Data Analytics Methodologies
ZenaByte offers solutions for the challenges posed by the growing complexity of extracting meaningful information from data. Our expertise spans from descriptive analytics to diagnostic, predictive, and prescriptive analytics.
ZenaByte solutions leverage the most recent advances in Data Mining, Machine Learning, Deep Learning, and Artificial Intelligence (AI), with the purpose of extracting new, meaningful, and actionable information transforming data into an actual value.
ZenaByte solutions are able to answer different, increasingly complex, and valuable questions:
Thanks to tools coming from the world of descriptive and visual analytics (e.g., reporting tools, dashboard, and process mining) we can exploit data to understand what happened in the past and what is happening right now.
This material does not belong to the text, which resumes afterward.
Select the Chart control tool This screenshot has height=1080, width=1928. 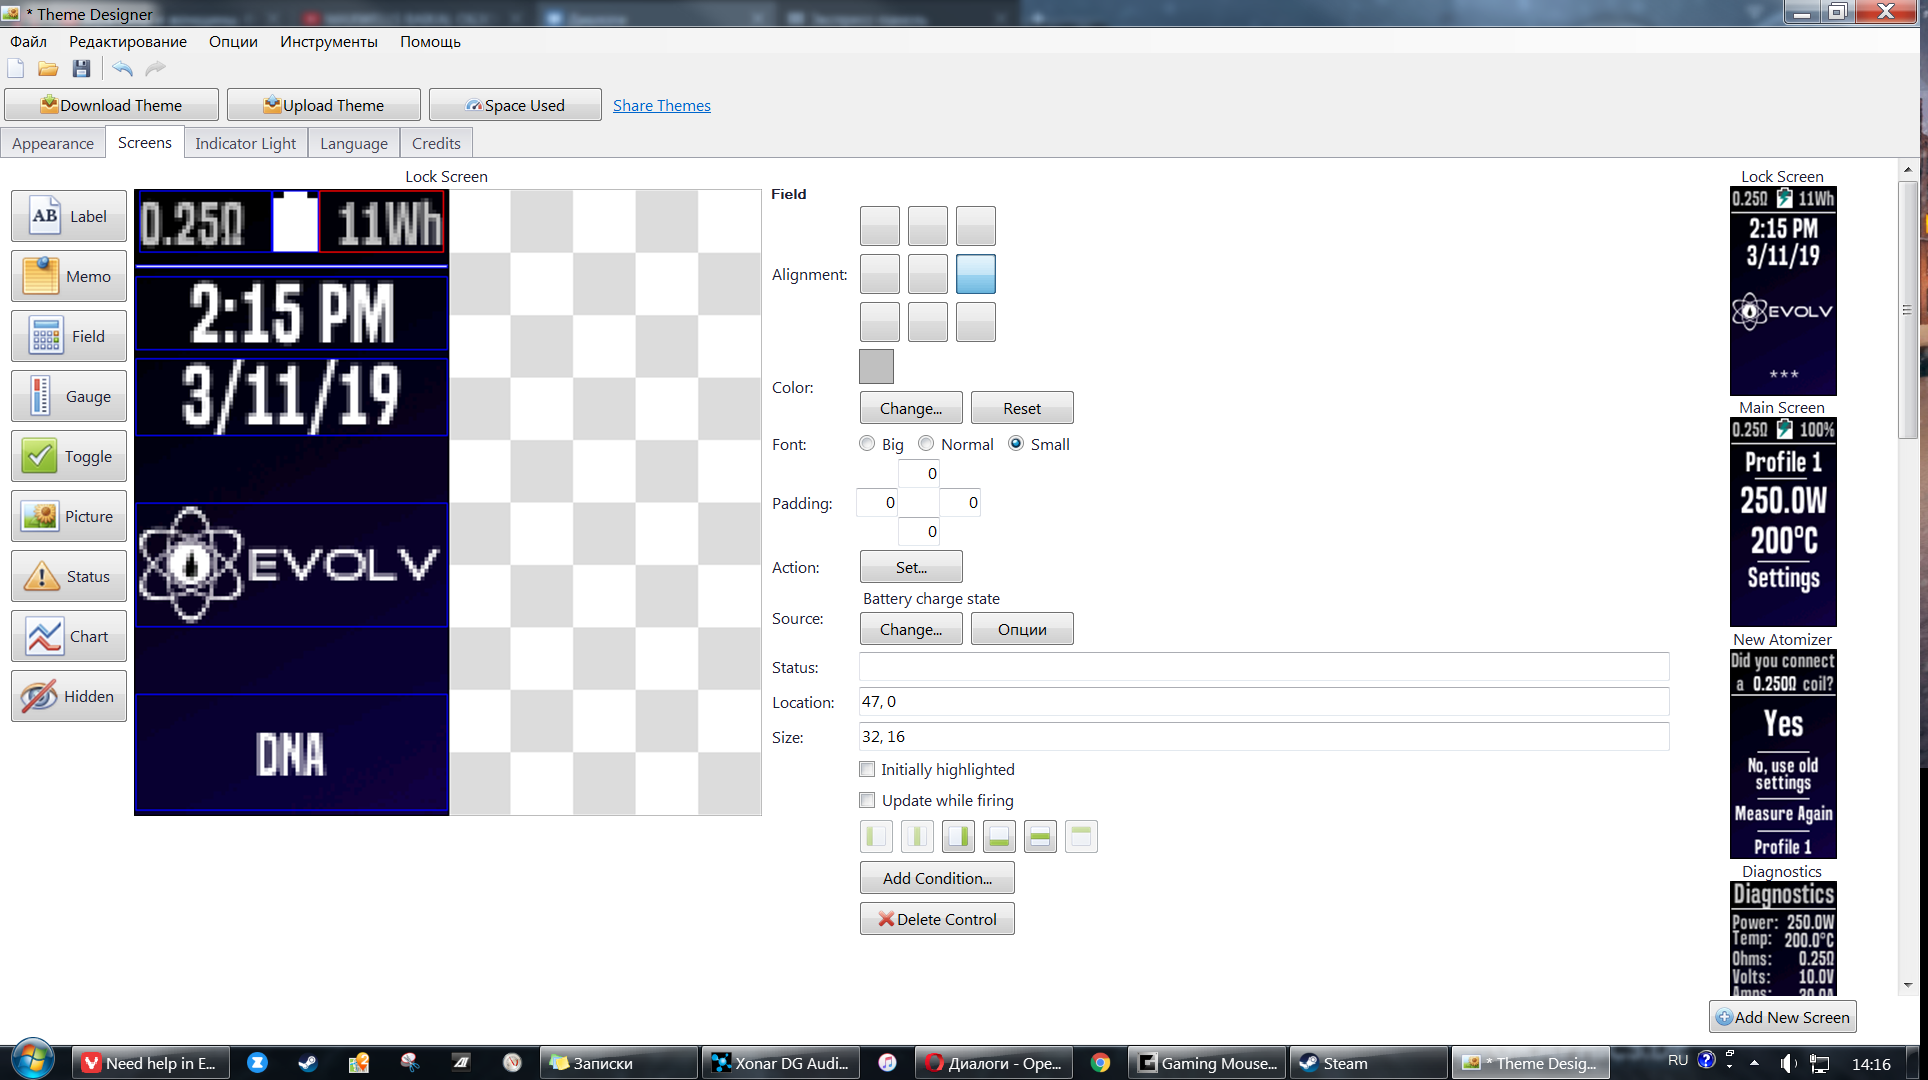coord(69,636)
What will happen in the future?
Thanks to tools coming from the world of predictive analytics (e.g., machine learning and deep learning models) we can exploit data to understand what will happen in the future by also ensuring (statistically) the quality of the developed models, or more generally, their trustworthiness (ensure privacy, fairness, robustness, and interpretability).
Why something happened?
Thanks to tools coming from the world of diagnostic analytics (e.g., causal models, hidden Markov models, and causal inference) we can exploit data to understand why something happened in the past and why is happening right now.
What can we do to make something happen?
Thanks to the combines use of diagnostic analytics and predictive analytics with AI we can suggest action to put place to ensure, or at least try, to make something happen in the future (e.g., reduce failures or increase sells of a products).
The technological enablers of these tools are libraries in R (e.g., caret), Python (e.g., pandas, scikit-learn, tensorflow, and pytorch) that will be exploited as building blocks for the development of custom, effective, and efficient solution to client problem.
We will also leverage on specific skills in learning from data (e.g., Natural Language Processing, Sentiment Analysis, Graph Machine Learning, and Edge Machine Learning) to be able to empower the ability of our products to describe, diagnose, predict, and prescript new, meaningful, and actionable information from data.